Although their situations are different, all three schools will be part of the district’s rapidly growing innovation network. Schools in the network can tap into district services such as busing and special education, and unlike charter schools, they benefit from local taxes. IPS in turn gets credit for test scores and other performance measures at the schools when the district is assessed by the state. The administration also counts students at innovation schools in the district’s enrollment — a boon to the long-shrinking district.

But the schools are controversial because they are managed by outside partners — either non-profits or charter operators. Because teachers are employed by the management groups, they are not part of the district teachers union.

That was why Elaine Bultman, a teacher and union member, said she was at the meeting to speak against the innovation conversion at School 15.

Innovation schools “are sold as a way to improve student learning, when in fact they are chiefly a measure to separate teachers from their professional association,” Bultman said. “These ideas are about adults and power over adults, not about the kids and their education.”

But Bultman was an exception at the meeting: Dozens of parents and community members turned out to support the schools.

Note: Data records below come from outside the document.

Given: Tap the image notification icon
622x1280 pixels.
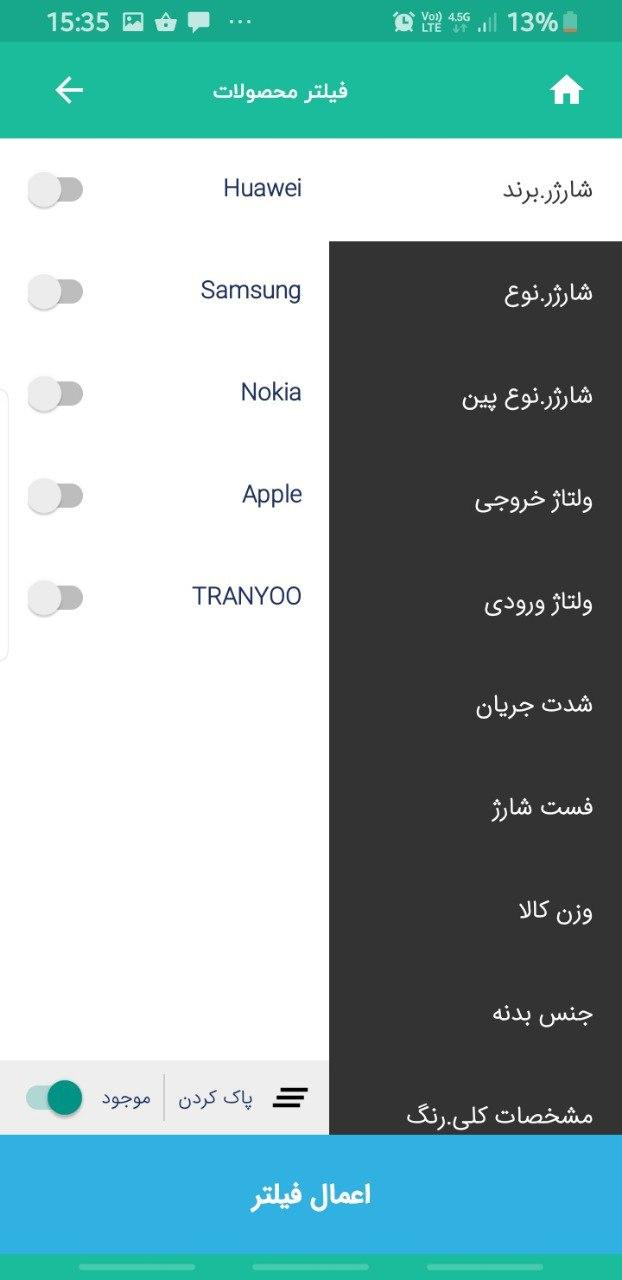Looking at the screenshot, I should point(133,21).
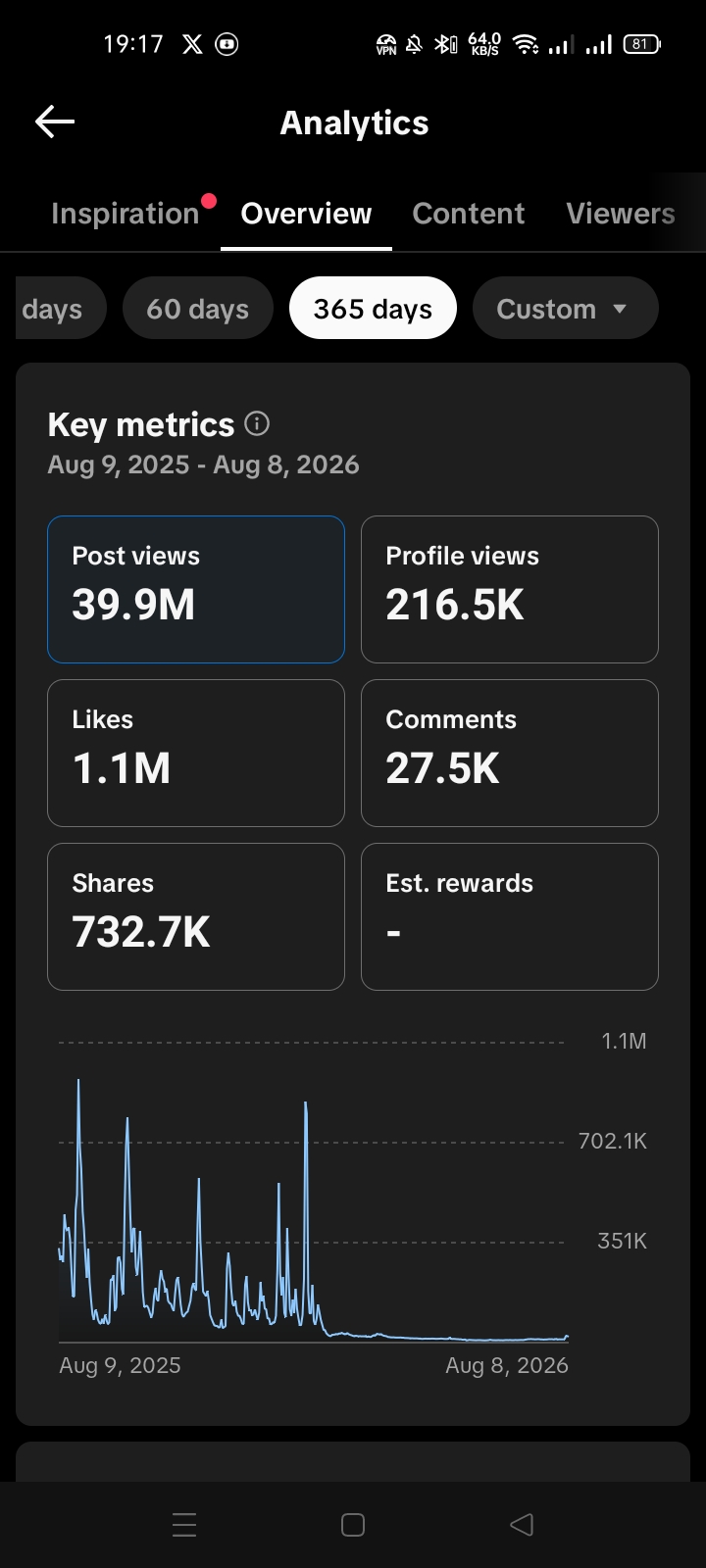Screen dimensions: 706x1568
Task: Tap the Wi-Fi status icon
Action: 526,44
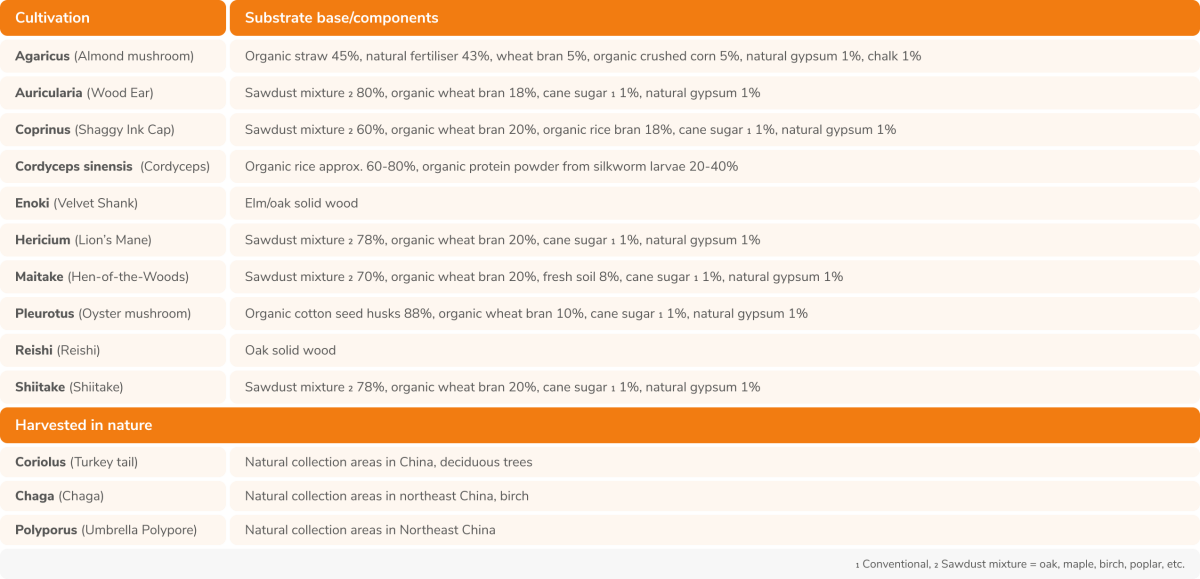Click the Maitake (Hen-of-the-Woods) label
This screenshot has width=1200, height=579.
pos(101,277)
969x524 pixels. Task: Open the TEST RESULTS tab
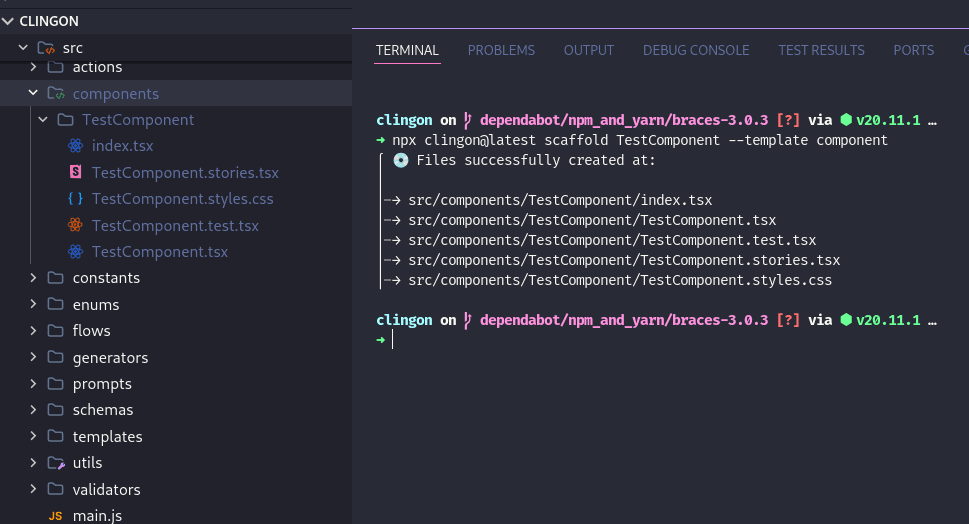(x=821, y=50)
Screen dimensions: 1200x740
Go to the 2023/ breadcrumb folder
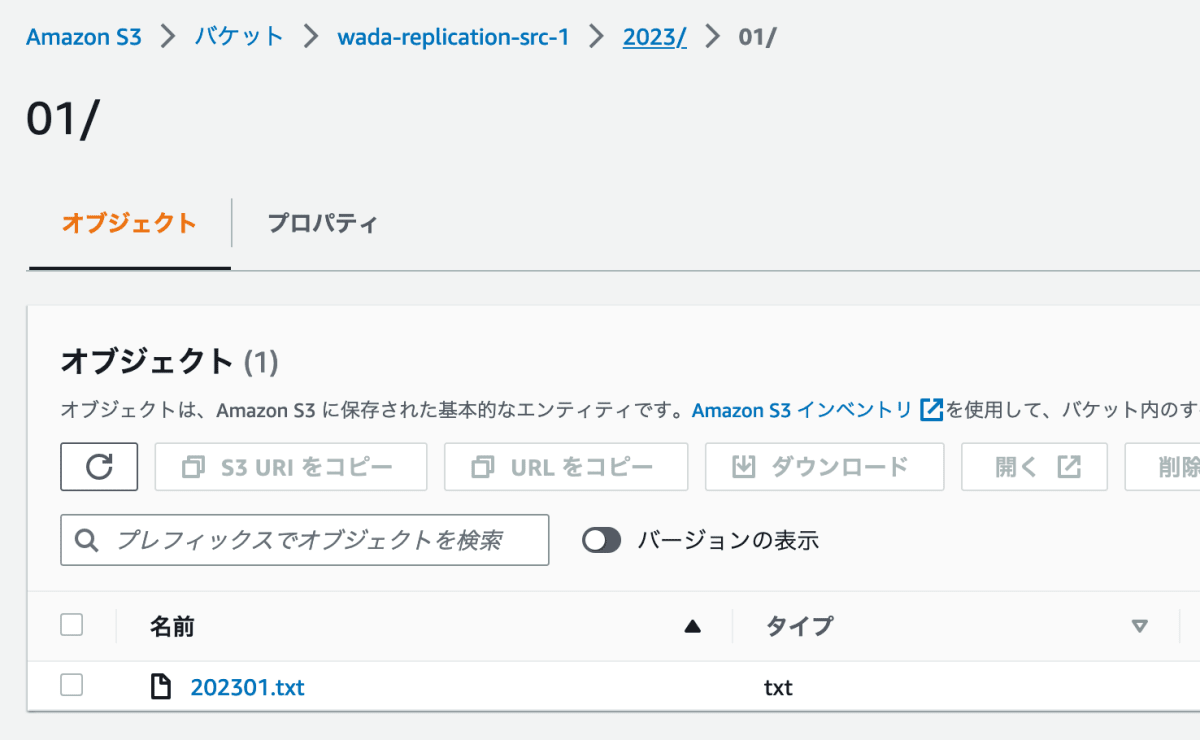tap(655, 37)
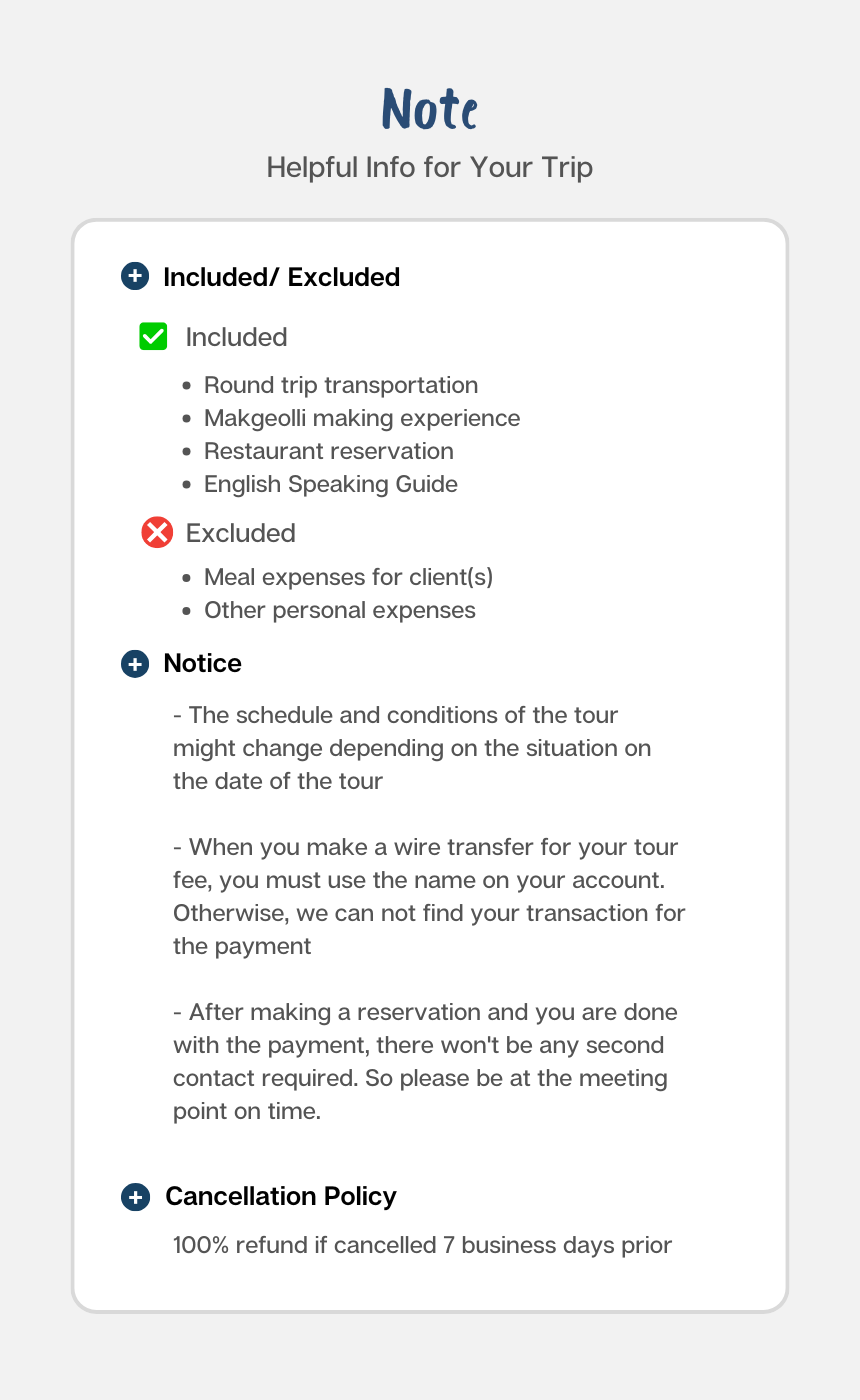Expand the Included/ Excluded section plus icon

coord(135,277)
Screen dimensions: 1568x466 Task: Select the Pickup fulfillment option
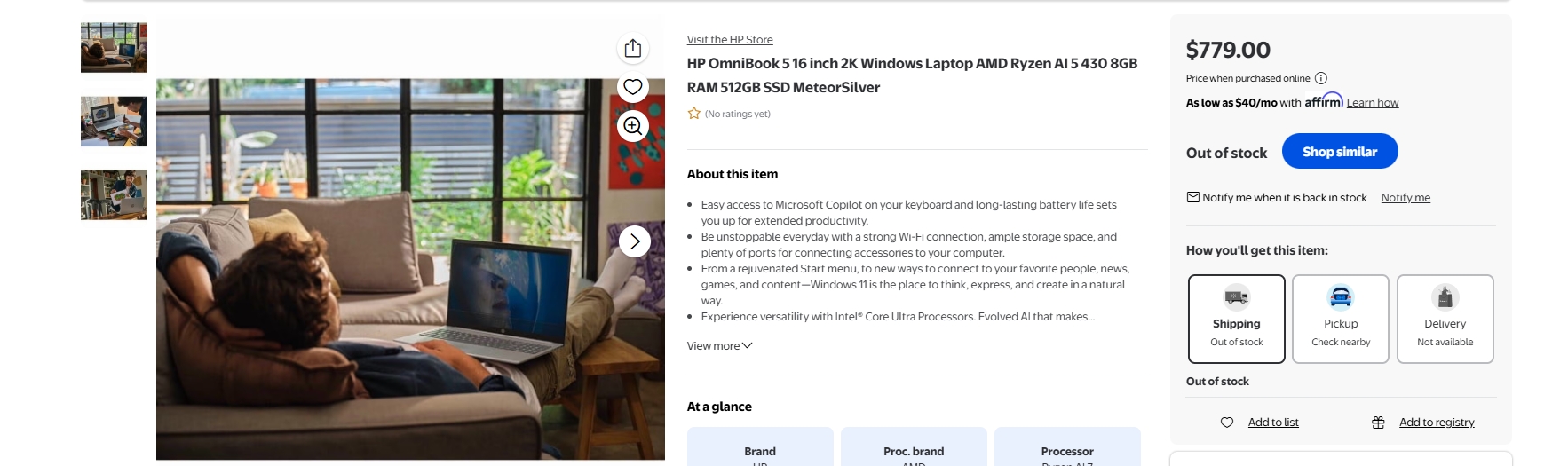1341,319
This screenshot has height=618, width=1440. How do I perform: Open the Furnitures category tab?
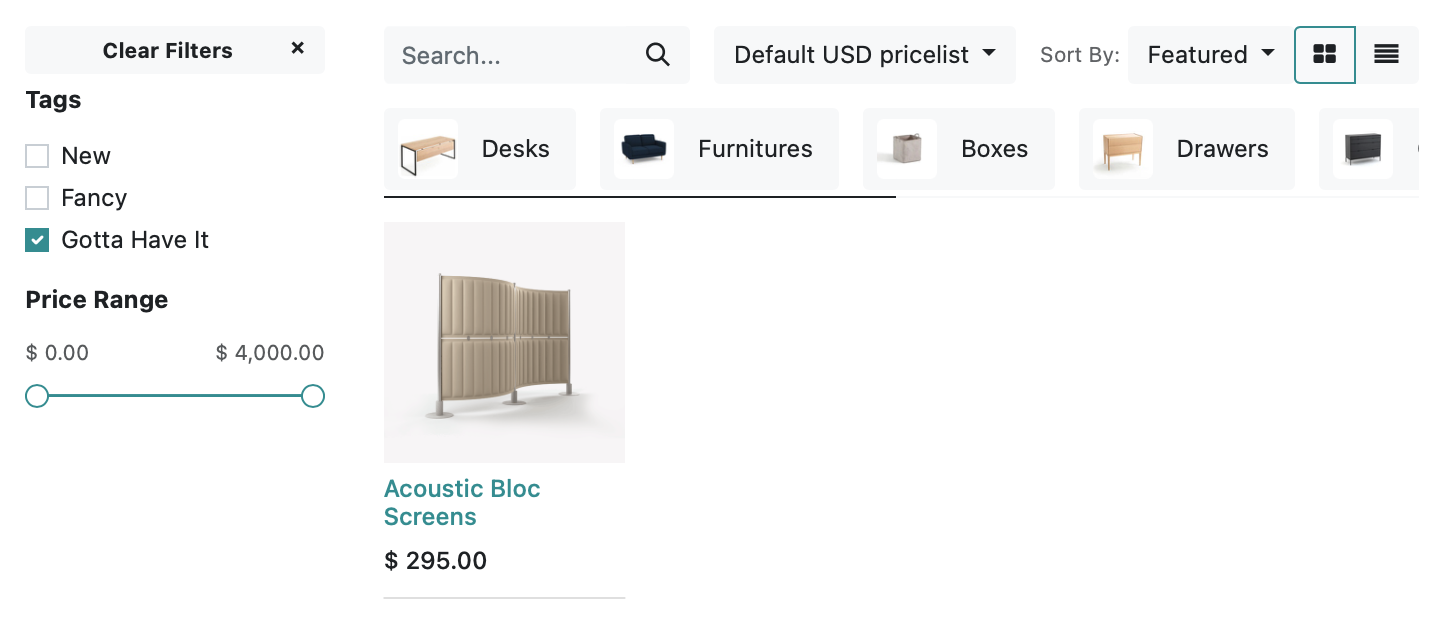pyautogui.click(x=719, y=149)
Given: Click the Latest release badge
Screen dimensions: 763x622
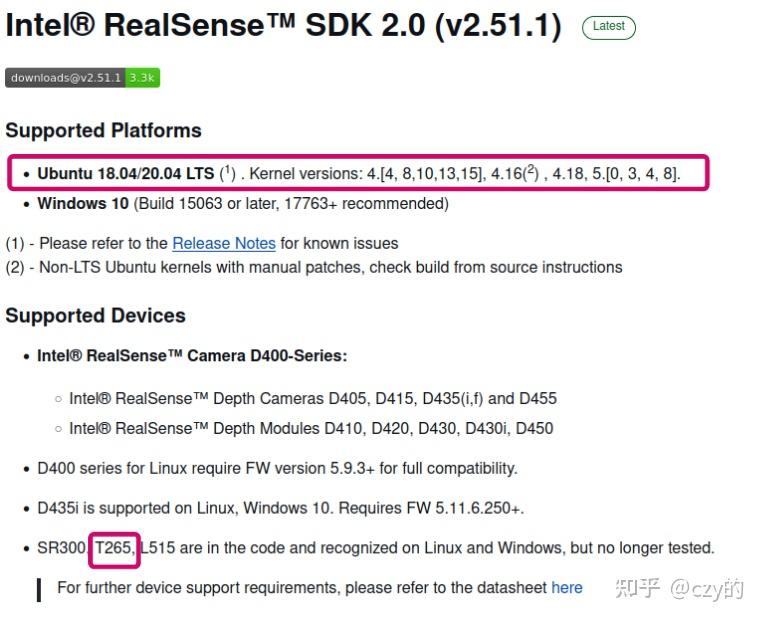Looking at the screenshot, I should (608, 27).

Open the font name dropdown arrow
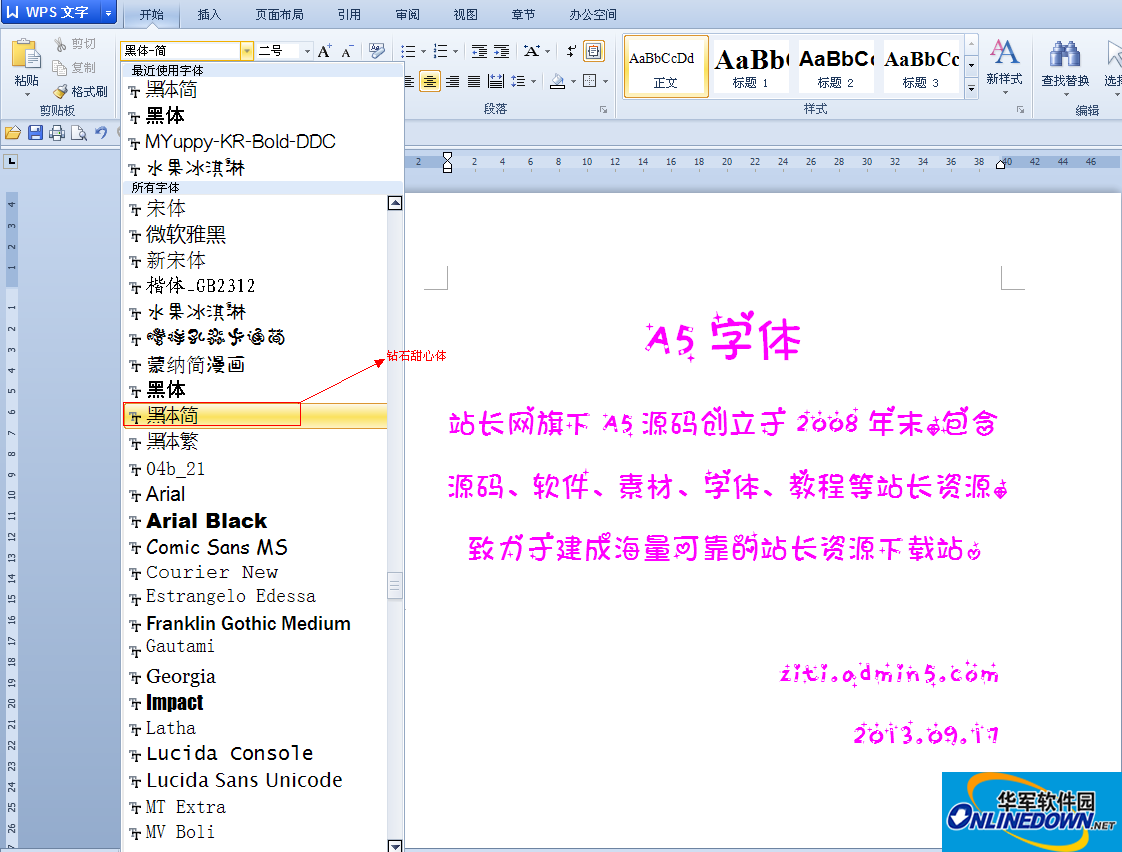(247, 49)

School 15 was in the spotlight this week because DeVos highlighted it as a positive example of “out-of-the-box approaches” in a speech she gave Monday. But in fact, many of the people planning the new innovation school envision it as return to the traditional neighborhood-school model, an approach they believe will help revive a school that has chronically low test scores.

School 42 will convert to an innovation school because it is in distress. After five years of failing grades from the state, it is facing state intervention and its principal is leaving for another position. IPS is fending off the possibility of state intervention by restarting School 42 as an innovation school, managed by Ignite Achievement Academy, a charter school led by Shy-Quon Ely II and Brooke Beavers. The pair previously led Tindley Summit Academy.

“If we are not able to produce a compelling plan … the state board of education has the authority to intervene,” Superintendent Lewis Ferebee told the board when it discussed the school last month. “We believe this is the strongest recommendation that we can present.”

Ignite leaders have been meeting with parents at School 42 in recent weeks, and they have won some support.

“I was opposed to the move to innovation at first. … I was concerned about the staff changes that come with innovation,” Courtney Byrd, a parent at School 42, told the board. But once she learned more about the school, she became supportive. “Ignite has programming that fit the needs of our kids today. Ignite wants to make learning fun for our kids again.”

Avondale Meadows Middle School will open as a new school this fall. It is an extension of an existing charter network that operates to K-8 schools, and although it will be part of the innovation network it will not be in an IPS building.